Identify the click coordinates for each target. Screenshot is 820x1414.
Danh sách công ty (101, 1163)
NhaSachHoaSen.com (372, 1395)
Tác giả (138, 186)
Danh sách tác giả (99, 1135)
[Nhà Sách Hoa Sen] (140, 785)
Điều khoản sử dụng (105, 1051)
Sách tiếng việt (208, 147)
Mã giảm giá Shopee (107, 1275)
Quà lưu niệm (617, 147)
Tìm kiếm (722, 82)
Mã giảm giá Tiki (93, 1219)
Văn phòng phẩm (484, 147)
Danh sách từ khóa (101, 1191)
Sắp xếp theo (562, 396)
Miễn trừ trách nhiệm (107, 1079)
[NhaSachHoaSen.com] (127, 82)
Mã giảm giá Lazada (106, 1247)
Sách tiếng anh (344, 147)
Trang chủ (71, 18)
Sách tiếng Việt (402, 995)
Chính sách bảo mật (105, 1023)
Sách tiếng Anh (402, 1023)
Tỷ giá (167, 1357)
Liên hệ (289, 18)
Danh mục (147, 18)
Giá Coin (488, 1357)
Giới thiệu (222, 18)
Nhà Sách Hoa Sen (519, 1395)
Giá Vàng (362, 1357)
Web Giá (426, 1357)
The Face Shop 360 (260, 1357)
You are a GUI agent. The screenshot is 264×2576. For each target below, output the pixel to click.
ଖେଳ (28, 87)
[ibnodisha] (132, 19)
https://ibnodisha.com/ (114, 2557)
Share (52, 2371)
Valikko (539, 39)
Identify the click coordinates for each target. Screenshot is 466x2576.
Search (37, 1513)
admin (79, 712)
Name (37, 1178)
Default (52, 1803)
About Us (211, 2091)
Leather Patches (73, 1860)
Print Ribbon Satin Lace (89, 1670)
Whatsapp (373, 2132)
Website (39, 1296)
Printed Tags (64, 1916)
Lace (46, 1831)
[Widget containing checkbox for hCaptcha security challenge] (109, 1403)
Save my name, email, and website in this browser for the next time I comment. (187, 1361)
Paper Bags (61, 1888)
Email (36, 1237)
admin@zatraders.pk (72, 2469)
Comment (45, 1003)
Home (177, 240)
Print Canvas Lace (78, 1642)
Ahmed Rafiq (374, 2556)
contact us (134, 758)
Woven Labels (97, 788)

## What the exercise asks
Restate verbatim all lines from the start of the data through the line containing "Nhà Sách Hoa Sen (519, 1395)", with both ends kept.

## Output of the task
Identify the click coordinates for each target. Screenshot is 820x1414.
Danh sách công ty (101, 1163)
NhaSachHoaSen.com (372, 1395)
Tác giả (138, 186)
Danh sách tác giả (99, 1135)
[Nhà Sách Hoa Sen] (140, 785)
Điều khoản sử dụng (105, 1051)
Sách tiếng việt (208, 147)
Mã giảm giá Shopee (107, 1275)
Quà lưu niệm (617, 147)
Tìm kiếm (722, 82)
Mã giảm giá Tiki (93, 1219)
Văn phòng phẩm (484, 147)
Danh sách từ khóa (101, 1191)
Sắp xếp theo (562, 396)
Miễn trừ trách nhiệm (107, 1079)
[NhaSachHoaSen.com] (127, 82)
Mã giảm giá Lazada (106, 1247)
Sách tiếng anh (344, 147)
Trang chủ (71, 18)
Sách tiếng Việt (402, 995)
Chính sách bảo mật (105, 1023)
Sách tiếng Anh (402, 1023)
Tỷ giá (167, 1357)
Liên hệ (289, 18)
Danh mục (147, 18)
Giá Coin (488, 1357)
Giới thiệu (222, 18)
Nhà Sách Hoa Sen (519, 1395)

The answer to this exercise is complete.